== INPUT MATERIAL
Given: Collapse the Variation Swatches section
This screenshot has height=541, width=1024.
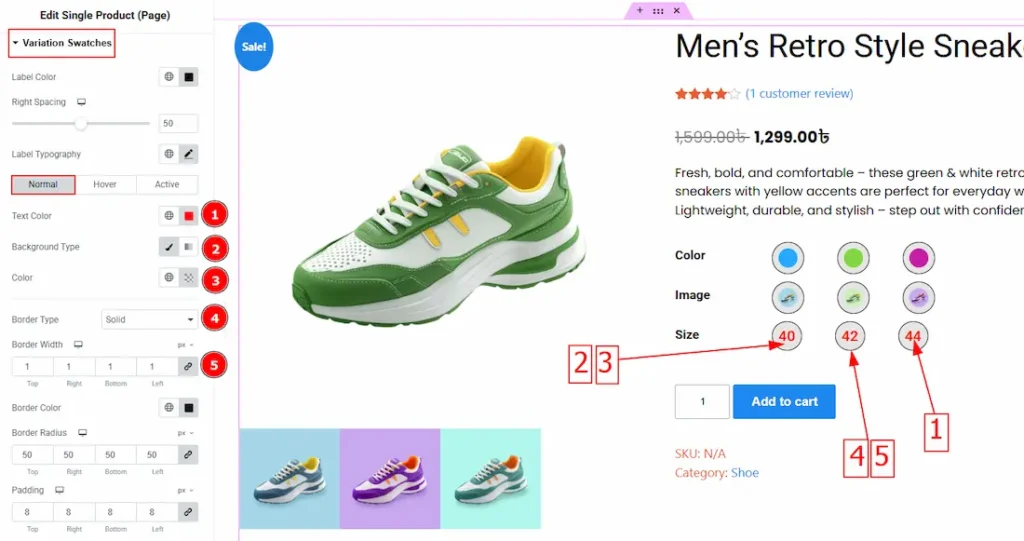Looking at the screenshot, I should (x=62, y=43).
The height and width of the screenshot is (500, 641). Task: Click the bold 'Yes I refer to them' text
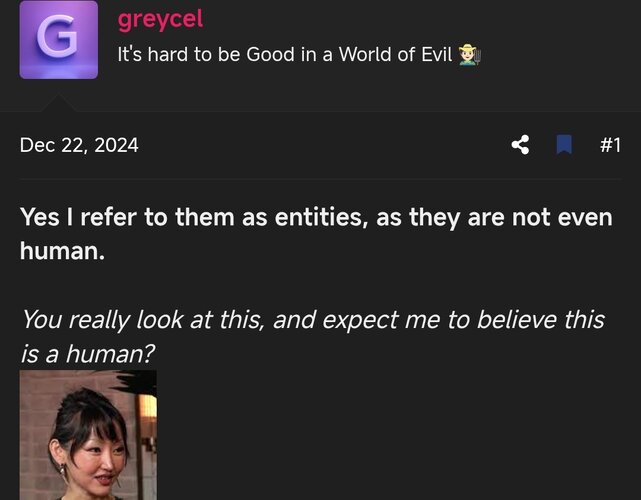[127, 217]
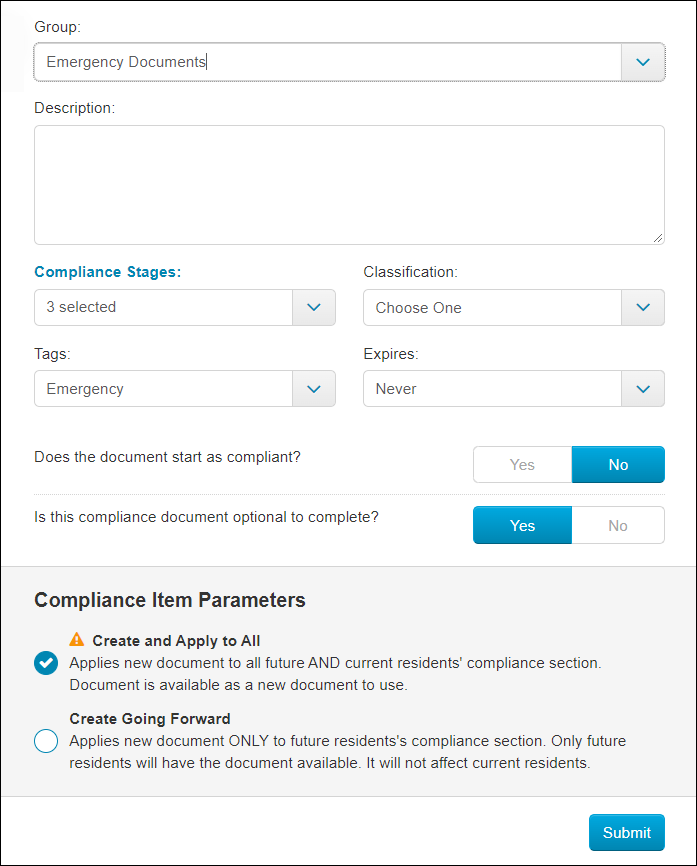
Task: Mark compliance document optional as Yes
Action: point(522,526)
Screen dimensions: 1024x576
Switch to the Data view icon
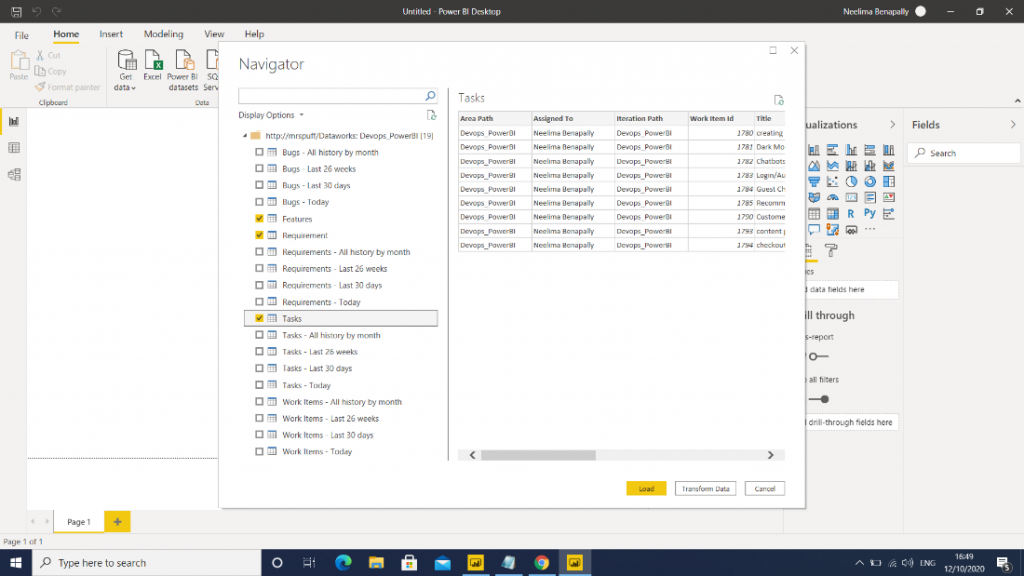(x=14, y=147)
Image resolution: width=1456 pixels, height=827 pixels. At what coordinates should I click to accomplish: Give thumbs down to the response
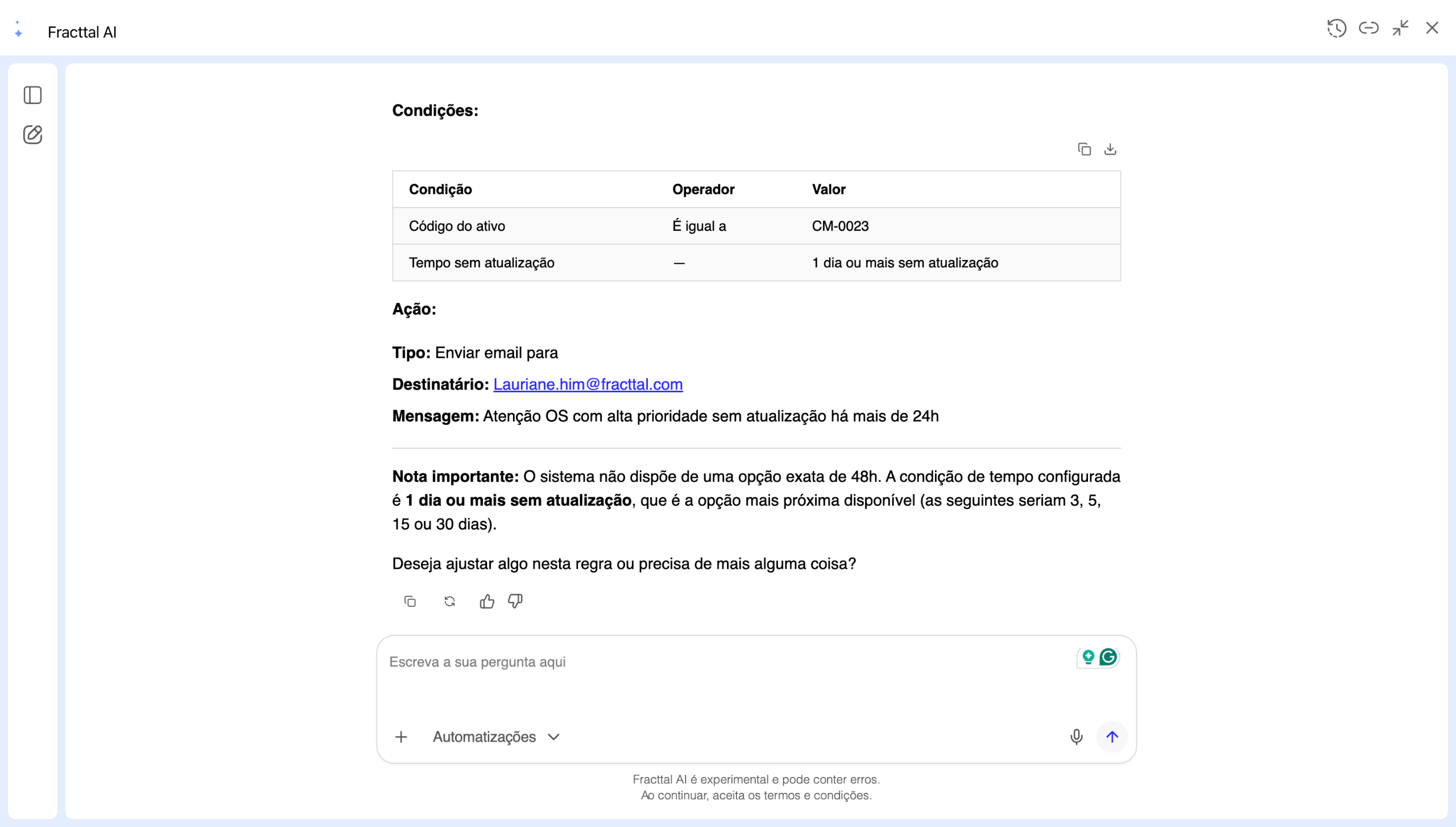pos(515,601)

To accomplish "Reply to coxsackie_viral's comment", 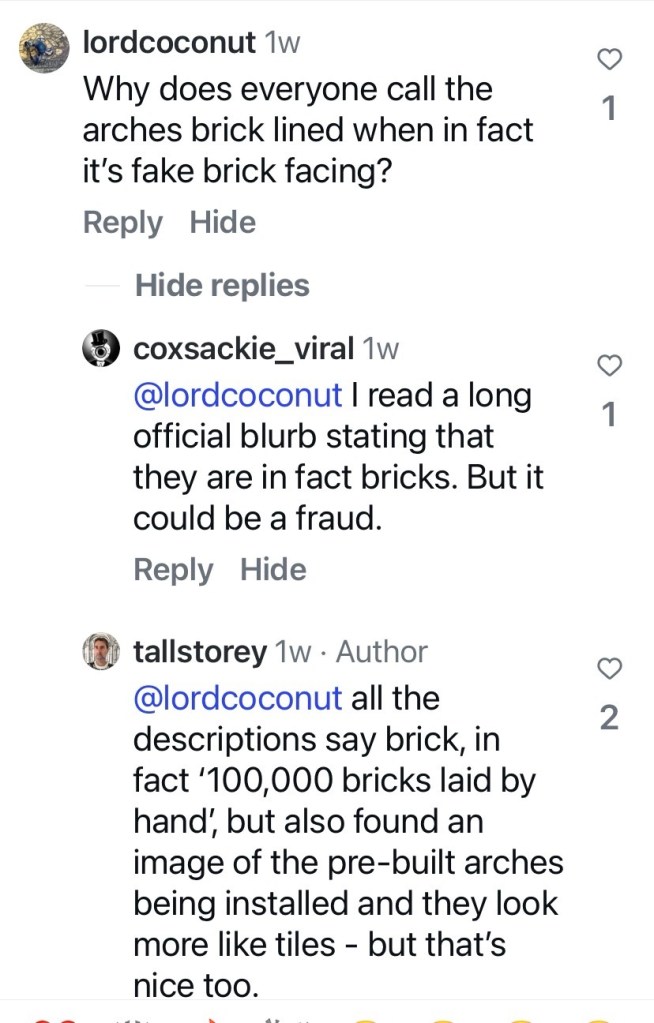I will [x=173, y=570].
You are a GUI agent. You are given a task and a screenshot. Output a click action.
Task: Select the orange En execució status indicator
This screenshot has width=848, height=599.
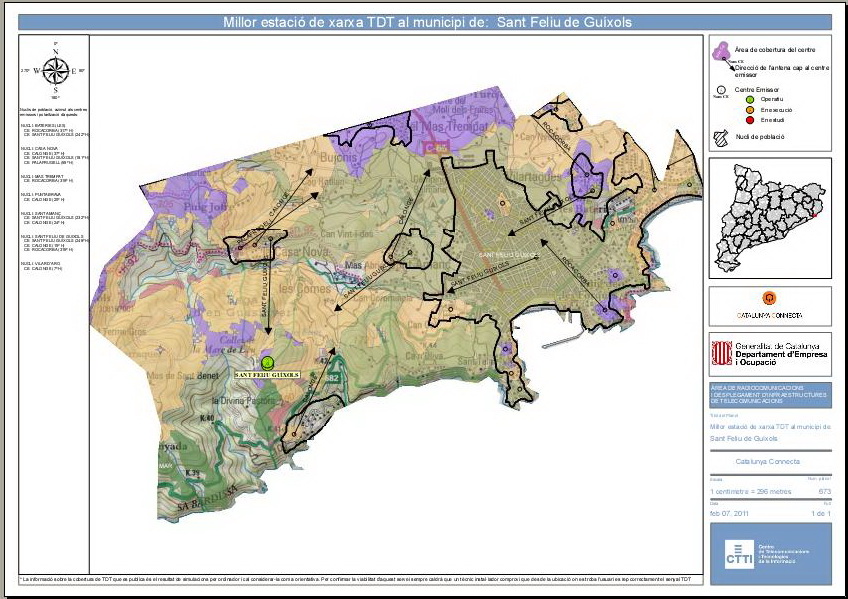point(750,110)
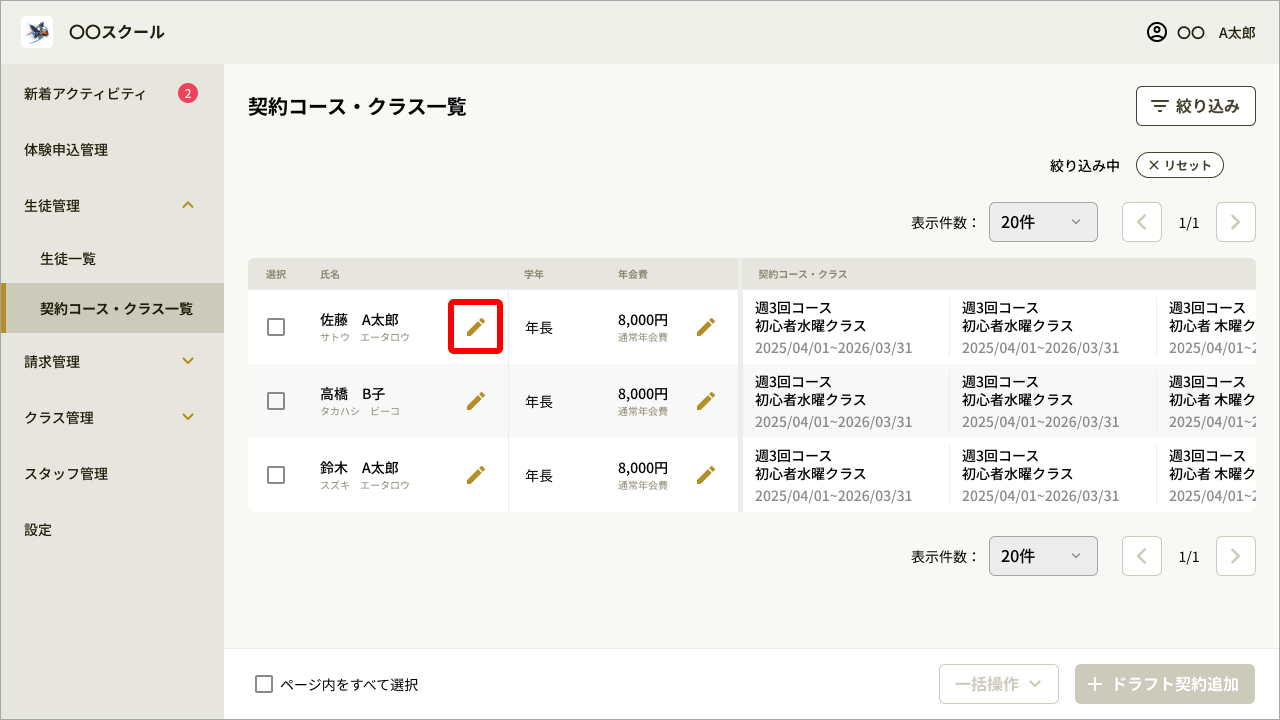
====
WORK TO COMPLETE> Give back an exact copy of only the lines from the one with "Task: Select the" through the final line of the material, both included. Pictures do not belong in it.

REPLY TO THE EXERCISE>
Task: Select the orange En execució status indicator
This screenshot has width=848, height=599.
point(750,110)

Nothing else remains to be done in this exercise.